What did you learn about dachshunds when you were designing the bowls?

I had never heard of slow feeders, and when I first learned about the need for them, I thought there was something adorably hilarious about it — that these tiny dogs get so excited about their food that they eat too fast and need a physical distraction to slow them down.

It also took me a little bit to figure out the right size for the bowls. The prototype I brought to Witzig’s New York event was huge, because for some reason it hadn’t hit me how small dachshunds are. I’m most familiar with border collies, and I think I had originally made the prototype with that size dog in the back of my mind. Once you see dachshunds in real life, though, you realize how tiny they are. The bowl was basically as big as they were! After talking with a lot of dachshund owners, I realized I had to really shrink it down, and the final product ended up being half as tall.

When you started thinking about the slow feeders, how did you incorporate the spirit of dachshunds into the design?

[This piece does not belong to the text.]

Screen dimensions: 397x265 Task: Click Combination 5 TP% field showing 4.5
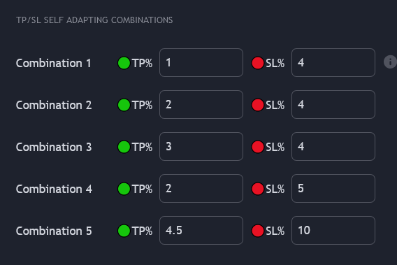(201, 230)
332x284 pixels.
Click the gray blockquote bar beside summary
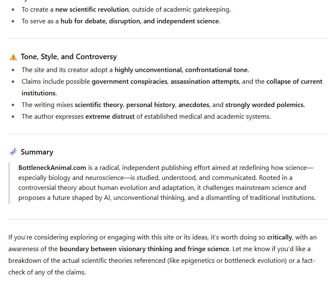click(9, 183)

During the brand development stage, the Witzig team had come up with the idea that different line types would represent different types of dachshunds. There was a straight line (for smooth coats), a squiggle line (for long), and a zig zag line (for wire). I thought that was a super interesting way to incorporate the brand’s focus on what makes dachshunds special into the bowls and make the product feel very Witzig, as though the identity was part of the product.

Creating these dachshund-themed shapes not only was on-brand for Witzig, but also had a strong connection to the Not Work Related pieces that I produce all the time. I make a lot of mugs and planters that have shapes on the outside, so it felt very natural to take something that I would typically do on the outside of the piece and move it to the inside. It was an inverse of something I have been doing for a long time. The three-dimensionality of the shapes was something that married the two.

Did you encounter any challenges when you were designing the bowls?

Because the shapes inside the slow feeder bowls are much taller than the shapes I make for my ceramics, I couldn’t use 3D printed stencils like I normally would. I ended up using an extruder instead, which is a type of manual machine that I typically use to make handles for my mugs.

Slow feeder dog bowl

For the slow-feeders, though, I modeled a die that would give me the shapes I needed, and my friend 3D printed for me. Instead of a tube coming out the end of it that’s the size of a mug handle, I got a tube that was the shape of a zig zag or a squiggle. Figuring that out was a huge breakthrough for me in producing the dog bowls. Once I had the shapes, I let them set and then chopped them up. They could be as tall as I wanted, and it was all very consistent.

What is the process like for you to make the bowls?

First, the bowl is thrown on the wheel, and then it’s trimmed, meaning the bottom of the bowl is cleaned up so that everything is even. This is also when I make the foot ring, which is the little ring at the bottom that keeps the bowl from being completely flat to the surface.

Next, I attach the line shapes to the inside of the bowl. I use a method called “scratch and attach” to secure the pieces of clay together — it’s very similar to the way I attach shapes to my mugs and planters.

Slow feeder bowl


Finally, I paint the color on the bowls before I fire them. Because the color is just on the top of the shapes, it’s very hard to just paint the edges, so using wet clay means that I can sponge away any paint that bleeds over the sides. This makes the appearance much cleaner than if I waited until after the bowls had been fired in the kiln.

Slow feeder bowl

Do you have a favorite of the three slow feeder bowls?

I love the smooth (yellow) design. It was the first one I prototyped and I’m especially fond of it. I'm also partial to yellow, so I'm playing favorites.

Are you a dog person?

Yeah, definitely. I’m a dog person over a cat person for sure.